Anastasia Hill: Psychonautica: Mind, Media and Mysticism

8 Nov

Arguably, a psychonaut is anyone who’s ever experienced REM sleep—or more particularly, anyone who’s tried to pinpoint the coordinates of a city they’ve only visited in dreams. The term psychonaut, or mind-sailor, seems to have been first used–-admiringly—in a 1970 essay by Ernst Jünger on drugs and inebriation. Efforts to categorize and codify routes to trance states, however, date to early Buddhist and Hindu texts and possibly to the walls of pre-historic caves. They encompass philosophical investigations of Greek drama and laboratory attempts to discover why—physiologically speaking—Jimi Hendrix might have seen a purple haze and not an olive green one.

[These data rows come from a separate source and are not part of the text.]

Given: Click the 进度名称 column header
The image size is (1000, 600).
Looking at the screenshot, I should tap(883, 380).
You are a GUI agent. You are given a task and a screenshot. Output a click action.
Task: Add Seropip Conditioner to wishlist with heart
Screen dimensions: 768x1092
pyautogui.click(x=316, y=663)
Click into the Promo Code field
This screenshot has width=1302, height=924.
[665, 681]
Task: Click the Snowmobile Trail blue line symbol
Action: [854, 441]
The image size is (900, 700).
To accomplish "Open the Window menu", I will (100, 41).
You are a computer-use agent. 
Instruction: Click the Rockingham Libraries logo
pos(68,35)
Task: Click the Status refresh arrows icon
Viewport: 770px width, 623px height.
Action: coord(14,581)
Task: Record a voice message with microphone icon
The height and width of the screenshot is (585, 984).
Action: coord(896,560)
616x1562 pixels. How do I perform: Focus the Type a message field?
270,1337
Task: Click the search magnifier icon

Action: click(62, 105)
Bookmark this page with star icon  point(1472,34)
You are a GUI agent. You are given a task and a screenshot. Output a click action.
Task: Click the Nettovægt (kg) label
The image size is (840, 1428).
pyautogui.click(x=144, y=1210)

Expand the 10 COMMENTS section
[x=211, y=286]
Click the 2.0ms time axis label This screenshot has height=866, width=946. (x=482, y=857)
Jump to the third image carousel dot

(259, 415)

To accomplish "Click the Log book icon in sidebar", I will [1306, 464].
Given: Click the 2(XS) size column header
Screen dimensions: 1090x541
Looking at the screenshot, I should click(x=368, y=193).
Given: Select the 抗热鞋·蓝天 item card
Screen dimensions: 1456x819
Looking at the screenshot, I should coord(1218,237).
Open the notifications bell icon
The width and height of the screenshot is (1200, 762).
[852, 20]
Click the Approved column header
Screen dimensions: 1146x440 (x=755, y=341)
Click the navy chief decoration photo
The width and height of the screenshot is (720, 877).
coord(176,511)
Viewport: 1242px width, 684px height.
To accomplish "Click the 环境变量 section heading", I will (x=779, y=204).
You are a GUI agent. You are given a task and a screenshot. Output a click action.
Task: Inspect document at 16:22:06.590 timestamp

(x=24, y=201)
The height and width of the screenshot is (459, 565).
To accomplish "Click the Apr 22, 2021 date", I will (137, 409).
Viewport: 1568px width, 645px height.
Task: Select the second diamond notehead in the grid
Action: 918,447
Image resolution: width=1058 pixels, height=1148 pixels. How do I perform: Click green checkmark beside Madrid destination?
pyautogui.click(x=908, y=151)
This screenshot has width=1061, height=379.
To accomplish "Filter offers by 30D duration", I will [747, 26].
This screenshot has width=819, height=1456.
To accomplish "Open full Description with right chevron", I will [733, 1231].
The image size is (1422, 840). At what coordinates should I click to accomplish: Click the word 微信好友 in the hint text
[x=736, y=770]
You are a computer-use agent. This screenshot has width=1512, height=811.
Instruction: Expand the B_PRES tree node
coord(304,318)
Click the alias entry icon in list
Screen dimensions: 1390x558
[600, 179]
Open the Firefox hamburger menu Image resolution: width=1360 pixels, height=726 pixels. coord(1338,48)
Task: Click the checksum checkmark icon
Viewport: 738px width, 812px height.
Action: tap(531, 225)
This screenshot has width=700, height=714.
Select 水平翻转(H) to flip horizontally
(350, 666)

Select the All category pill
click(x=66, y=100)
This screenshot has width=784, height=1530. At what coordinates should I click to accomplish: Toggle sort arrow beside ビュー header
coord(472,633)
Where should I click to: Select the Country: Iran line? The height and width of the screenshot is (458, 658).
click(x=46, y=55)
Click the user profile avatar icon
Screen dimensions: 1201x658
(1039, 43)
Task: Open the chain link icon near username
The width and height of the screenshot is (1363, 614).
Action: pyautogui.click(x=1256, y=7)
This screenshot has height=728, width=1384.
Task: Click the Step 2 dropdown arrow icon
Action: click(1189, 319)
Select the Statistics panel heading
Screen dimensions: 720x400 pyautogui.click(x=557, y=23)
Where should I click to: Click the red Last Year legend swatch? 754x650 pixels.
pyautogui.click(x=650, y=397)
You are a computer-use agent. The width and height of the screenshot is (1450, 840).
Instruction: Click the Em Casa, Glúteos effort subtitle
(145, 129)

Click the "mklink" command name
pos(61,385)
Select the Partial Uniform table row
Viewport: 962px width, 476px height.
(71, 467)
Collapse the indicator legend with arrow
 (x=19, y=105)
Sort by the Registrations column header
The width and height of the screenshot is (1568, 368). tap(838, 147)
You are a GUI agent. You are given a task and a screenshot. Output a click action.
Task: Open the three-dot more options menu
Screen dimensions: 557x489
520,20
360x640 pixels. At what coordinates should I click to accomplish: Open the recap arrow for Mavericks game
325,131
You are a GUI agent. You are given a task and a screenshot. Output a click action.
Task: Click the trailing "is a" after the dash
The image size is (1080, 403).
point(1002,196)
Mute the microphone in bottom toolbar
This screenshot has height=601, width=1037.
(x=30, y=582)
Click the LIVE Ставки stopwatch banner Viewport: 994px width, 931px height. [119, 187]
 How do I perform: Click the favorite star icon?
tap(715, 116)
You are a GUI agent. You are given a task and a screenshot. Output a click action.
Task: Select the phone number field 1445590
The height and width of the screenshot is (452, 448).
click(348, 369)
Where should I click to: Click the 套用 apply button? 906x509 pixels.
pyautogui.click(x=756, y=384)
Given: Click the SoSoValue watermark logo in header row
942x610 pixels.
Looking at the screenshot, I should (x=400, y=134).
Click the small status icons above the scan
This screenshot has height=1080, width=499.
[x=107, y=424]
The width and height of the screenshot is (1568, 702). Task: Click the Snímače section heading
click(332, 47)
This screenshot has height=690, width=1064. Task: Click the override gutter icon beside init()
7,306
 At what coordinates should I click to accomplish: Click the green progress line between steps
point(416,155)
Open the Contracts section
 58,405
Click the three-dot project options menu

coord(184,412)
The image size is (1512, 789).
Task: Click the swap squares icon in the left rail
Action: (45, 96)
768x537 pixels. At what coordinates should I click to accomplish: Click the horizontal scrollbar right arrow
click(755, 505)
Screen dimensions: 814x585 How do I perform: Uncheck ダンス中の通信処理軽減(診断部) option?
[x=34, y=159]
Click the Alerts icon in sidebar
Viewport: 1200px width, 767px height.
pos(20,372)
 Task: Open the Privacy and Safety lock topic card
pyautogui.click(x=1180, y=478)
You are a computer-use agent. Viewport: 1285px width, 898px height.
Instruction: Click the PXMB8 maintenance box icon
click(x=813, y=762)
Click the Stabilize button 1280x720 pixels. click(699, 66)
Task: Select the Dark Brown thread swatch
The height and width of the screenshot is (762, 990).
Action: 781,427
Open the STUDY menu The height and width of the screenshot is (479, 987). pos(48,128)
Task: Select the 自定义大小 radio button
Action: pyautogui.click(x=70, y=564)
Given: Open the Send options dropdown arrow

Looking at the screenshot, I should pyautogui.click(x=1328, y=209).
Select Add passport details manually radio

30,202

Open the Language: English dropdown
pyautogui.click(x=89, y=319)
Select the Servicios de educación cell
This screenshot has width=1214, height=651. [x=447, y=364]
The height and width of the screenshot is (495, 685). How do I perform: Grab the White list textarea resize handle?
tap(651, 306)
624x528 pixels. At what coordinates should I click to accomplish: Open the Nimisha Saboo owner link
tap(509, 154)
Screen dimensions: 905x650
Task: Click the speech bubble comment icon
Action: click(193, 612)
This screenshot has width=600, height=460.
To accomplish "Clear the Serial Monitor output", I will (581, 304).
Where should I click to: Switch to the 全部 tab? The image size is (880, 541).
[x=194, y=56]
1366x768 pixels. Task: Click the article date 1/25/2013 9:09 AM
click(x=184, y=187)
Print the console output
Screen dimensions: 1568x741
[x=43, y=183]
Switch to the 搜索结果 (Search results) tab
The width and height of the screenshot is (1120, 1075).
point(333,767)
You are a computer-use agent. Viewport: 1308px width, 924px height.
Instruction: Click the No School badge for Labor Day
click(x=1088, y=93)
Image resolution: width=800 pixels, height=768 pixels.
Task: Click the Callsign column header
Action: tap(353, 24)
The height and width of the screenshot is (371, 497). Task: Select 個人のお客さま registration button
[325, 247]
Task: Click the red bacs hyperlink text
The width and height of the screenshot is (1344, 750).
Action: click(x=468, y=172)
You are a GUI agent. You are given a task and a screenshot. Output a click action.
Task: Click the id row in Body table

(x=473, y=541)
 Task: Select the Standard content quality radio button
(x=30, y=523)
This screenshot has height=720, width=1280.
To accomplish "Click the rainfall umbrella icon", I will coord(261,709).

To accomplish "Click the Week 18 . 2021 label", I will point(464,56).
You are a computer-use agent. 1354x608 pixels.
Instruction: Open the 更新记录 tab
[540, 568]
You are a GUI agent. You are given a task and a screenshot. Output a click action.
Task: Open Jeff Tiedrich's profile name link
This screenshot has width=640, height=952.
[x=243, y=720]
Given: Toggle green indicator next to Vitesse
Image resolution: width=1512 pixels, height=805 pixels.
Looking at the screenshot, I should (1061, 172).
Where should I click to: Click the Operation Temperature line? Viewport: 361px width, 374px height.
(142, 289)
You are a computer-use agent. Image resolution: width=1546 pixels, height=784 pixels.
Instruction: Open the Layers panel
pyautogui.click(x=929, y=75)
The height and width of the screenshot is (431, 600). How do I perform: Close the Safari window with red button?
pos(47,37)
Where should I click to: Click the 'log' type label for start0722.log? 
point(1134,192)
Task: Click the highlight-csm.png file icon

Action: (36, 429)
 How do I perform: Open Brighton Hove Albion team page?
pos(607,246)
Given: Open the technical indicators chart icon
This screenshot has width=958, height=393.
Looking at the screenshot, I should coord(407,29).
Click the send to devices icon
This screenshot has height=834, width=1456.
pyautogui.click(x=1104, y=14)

The course readings for Anastasia Yumeko Hill’s Psychonautica: Mind, Media and Mysticism (UCSB, Winter 2011) for the most part span only the 19th  through 21st centuries —an exception is Euripides’ Bacchae. But they cover the exploration of deliberately altered consciousness from a number of compass points: art, philosophy, chemistry, psychoanalysis, cybernetics, anthropology, spirituality, and media studies. To name some. Among the syllabus authors: sociologist/critic Walter Benjamin, dolphin researcher John C Lilly, painter and media artist Teresa Wennberg, and Zen Buddhist abbot Joan Halifax.

The kind of paradox encountered when the mind tries to study itself was elegantly stated by Benjamin in his 1929 essay, Surrealism (one of the course readings) “The most passionate investigation of the hashish trance will not teach us half as much about thinking (which is eminently narcotic), as the profane illumination of thinking about the hashish trance.”  Psychonautica: Mind, Media and Mysticism attempted both—pairing class discussion of “Trance and Form,” “Intoxication and Surrealism” and “Psychotechnology” with field trips to a variety of immersive experiences including a ritual sweat in a traditional sweat lodge and an acoustic sound bath in the Integraton, a geo-magnetically enhanced wooden dome built on the edge of the Mojave desert by aircraft mechanic turned ufologist George Van Tassel.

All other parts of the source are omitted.